Post by bystander » Thu Mar 05, 2020 5:07 pm

ELT Tertiary Mirror Takes Shape
ESO Announcement | Extremely Large Telescope | 2020 Mar 05
ESO’s Extremely Large Telescope (ELT), the world’s biggest eye on the sky, will have a pioneering five-mirror optical system that will allow it to unveil the Universe in unprecedented detail. The tertiary mirror in this system, M3, has completed a key production stage and has now been delivered to French company Safran Reosc for final polishing.

Each of the mirrors on the ELT presents a significant technological challenge, with extreme precision required at each production stage to ensure flawless optical quality. The German company SCHOTT produced the mirror blank for M3 — a cast block of a glass-ceramic material known as Zerodur measuring more than four metres from edge to edge and weighing in at over three tonnes. After casting and machining the M3 blank to its approximate shape, SCHOTT delivered the mirror to Safran Reosc, who will now grind and polish it to a precision of 15 nanometres across the entire optical surface.

M3 is a notable feature of the ELT. Most large telescopes, including ESO’s Very Large Telescope (VLT) and the NASA/ESA Hubble Space Telescope, use just two curved mirrors to form an image, with a small, flat, tertiary mirror sometimes introduced to divert the light to a convenient focus.
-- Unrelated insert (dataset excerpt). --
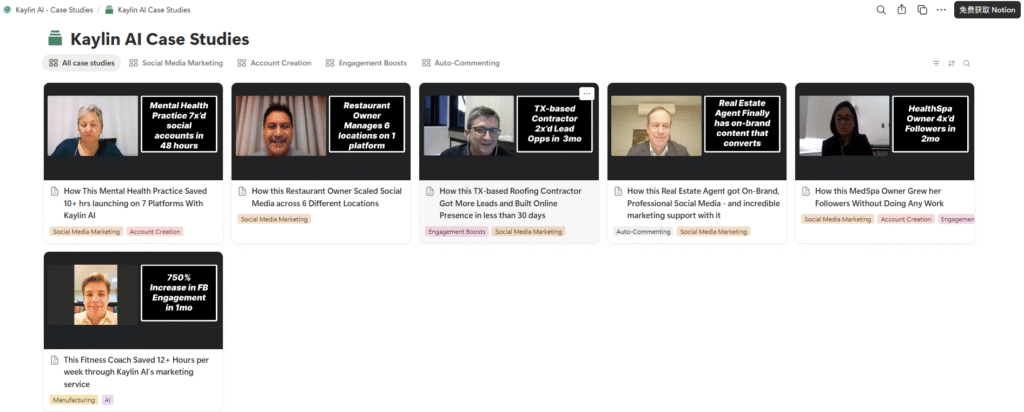Click the database view search icon
The image size is (1024, 412).
click(x=967, y=63)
However, in the ELT the tertiary mirror also has a curved surface, as the use of three curved mirrors delivers a better image quality over a larger field of view than would be possible with a two-mirror design. This design will allow the ELT to image the night sky with unprecedented quality.

The five mirrors on the ELT all have different shapes, sizes and roles. The primary, M1, is the most spectacular, a giant 39-metre concave mirror made up of 798 hexagonal segments, which will collect light from the night sky and reflect it to the secondary mirror, M2. Measuring 4.2 metres across and hanging above M1, M2 will be the largest secondary mirror ever employed on a telescope, as well as the largest convex mirror ever produced. It will reflect light back down to M3, which in turn will relay it to an adaptive flat mirror (M4) above it. This fourth mirror, which will be the largest adaptive mirror ever made, will adjust its shape a thousand times a second to correct for distortions caused by atmospheric turbulence. M5, a flat tiltable mirror, will then stabilise the image and send it to the instruments.